Work task = Your task is to give the records again exactly. Leave each picture out.

Dataset entries
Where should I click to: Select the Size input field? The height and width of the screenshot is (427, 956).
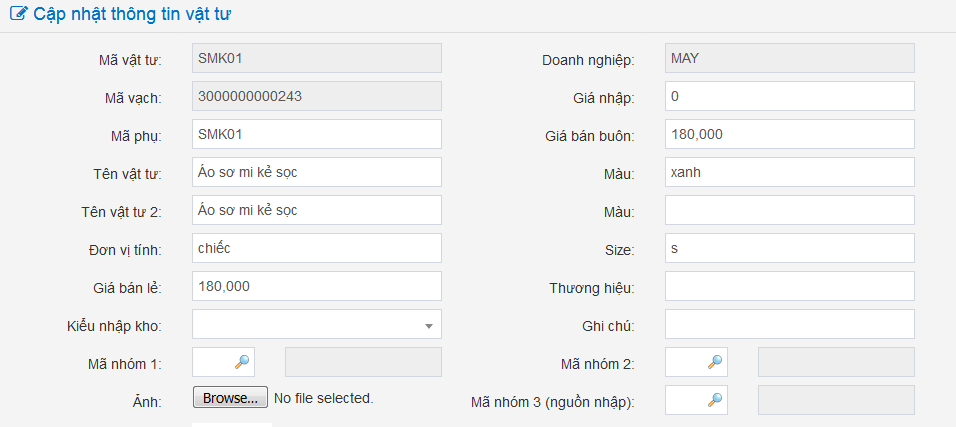coord(789,248)
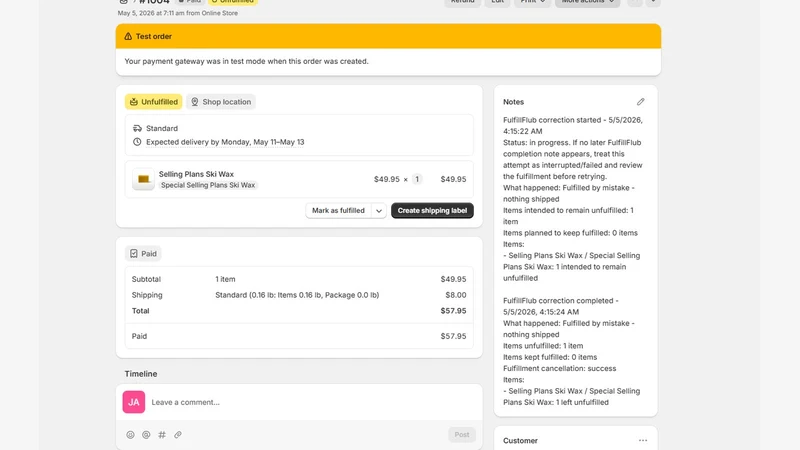
Task: Click the Paid status badge
Action: (x=143, y=254)
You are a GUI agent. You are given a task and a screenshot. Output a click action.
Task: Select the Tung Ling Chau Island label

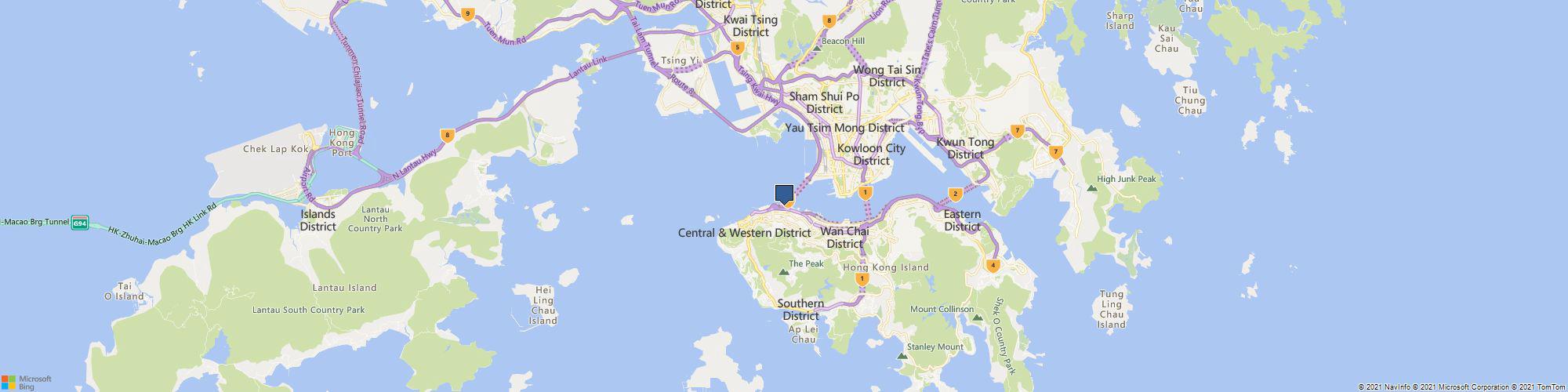1112,310
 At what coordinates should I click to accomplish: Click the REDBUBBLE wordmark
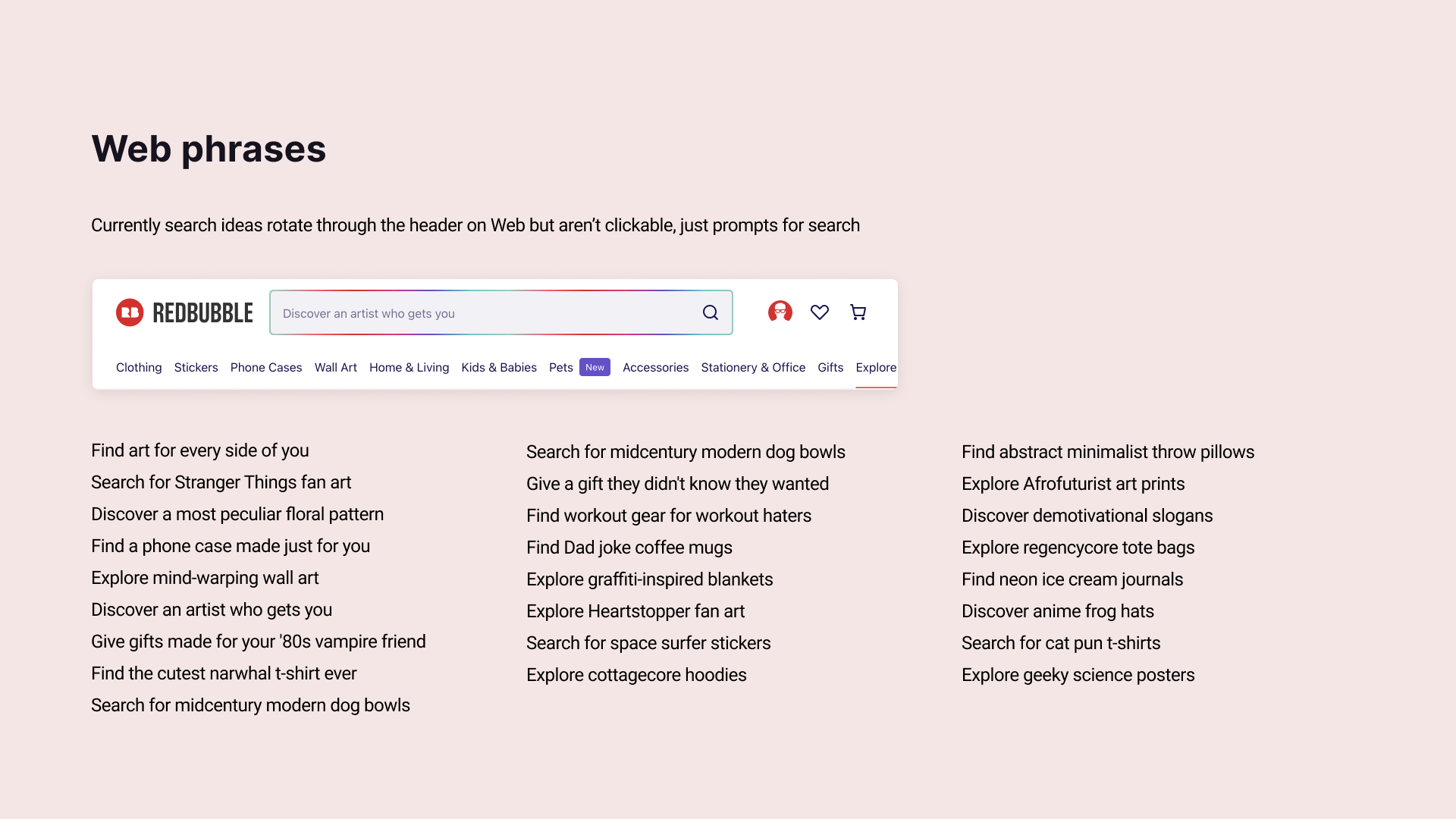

Result below =
Where should I click to: Select the Size input field? The height and width of the screenshot is (427, 956).
coord(789,248)
Task: Click the Paid status badge
Action: (x=143, y=254)
You are a GUI agent. You are given a task and a screenshot. Output a click action.
Task: Select the Tung Ling Chau Island label

1112,310
 At what coordinates should I click to accomplish: Click the REDBUBBLE wordmark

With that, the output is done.